▸ **Problem details**
Find the line with "Given: Switch to the Публикации section" in the data below. Repeat it and every line after it up to the end, exactly, but drop the pictures.

▸ **Study material**

*** Block opens ***

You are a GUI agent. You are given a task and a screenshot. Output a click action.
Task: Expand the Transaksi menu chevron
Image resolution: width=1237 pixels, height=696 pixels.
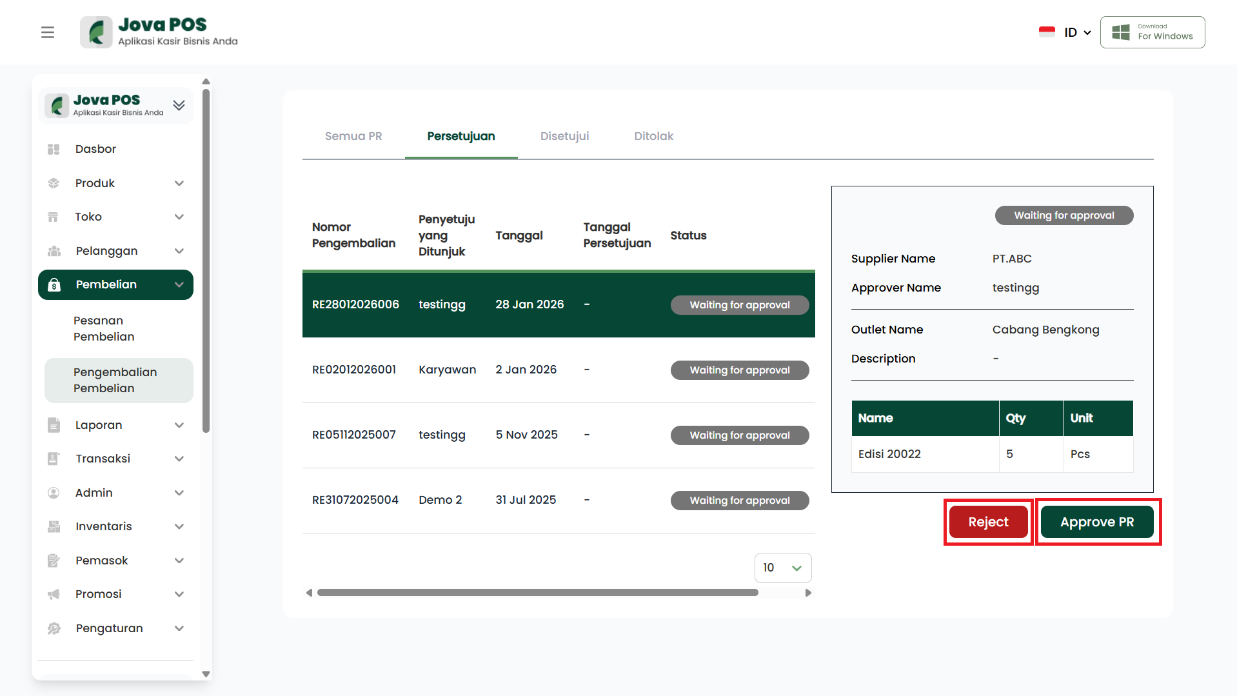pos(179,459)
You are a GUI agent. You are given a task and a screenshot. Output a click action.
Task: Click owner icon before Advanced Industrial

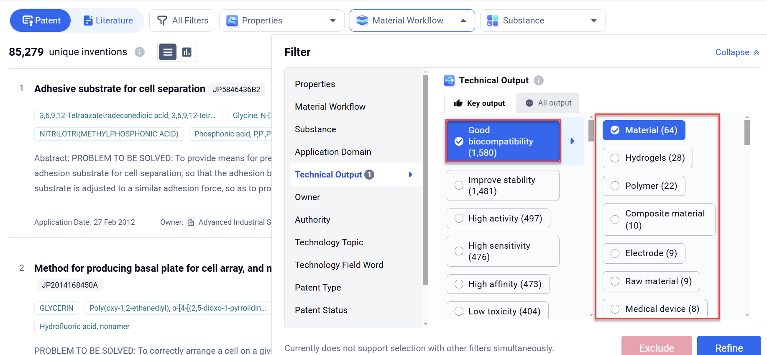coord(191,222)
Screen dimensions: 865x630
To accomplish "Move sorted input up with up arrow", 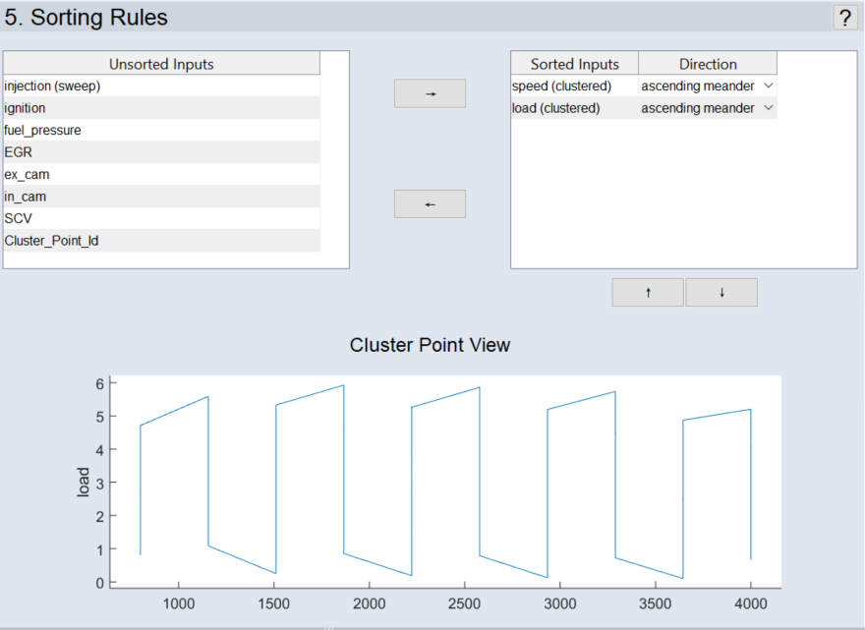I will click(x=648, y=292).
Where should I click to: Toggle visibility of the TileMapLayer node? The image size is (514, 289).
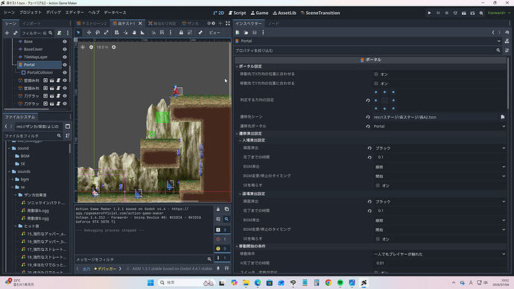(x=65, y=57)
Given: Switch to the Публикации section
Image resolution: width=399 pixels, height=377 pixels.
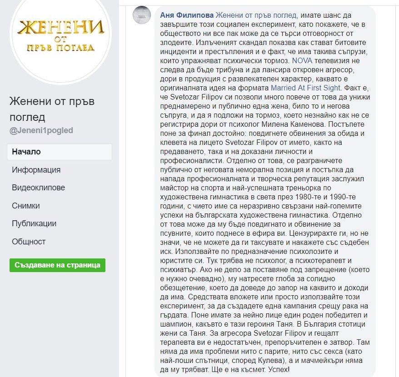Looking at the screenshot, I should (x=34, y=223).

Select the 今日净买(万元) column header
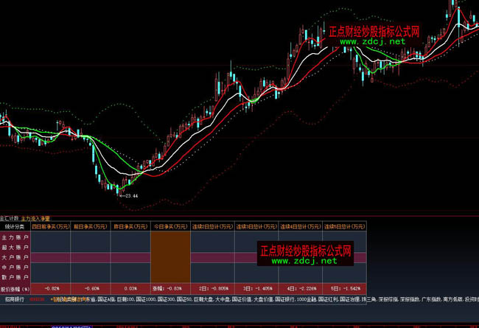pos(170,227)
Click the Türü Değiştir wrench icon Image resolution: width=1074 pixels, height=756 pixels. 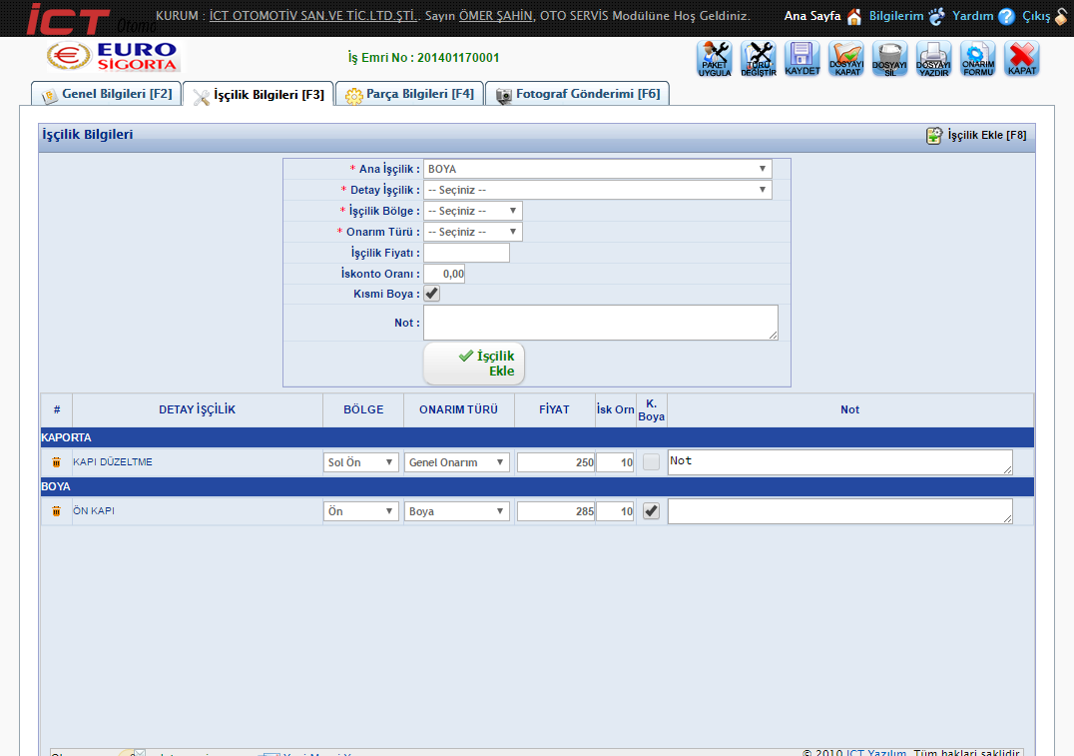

*** Block closes ***

▸ **Solution to the exercise**
Given: Switch to the Публикации section
Image resolution: width=399 pixels, height=377 pixels.
Looking at the screenshot, I should (x=34, y=223).

Select the 今日净买(万元) column header
pos(170,227)
Click the Türü Değiştir wrench icon Image resolution: width=1074 pixels, height=756 pixels. 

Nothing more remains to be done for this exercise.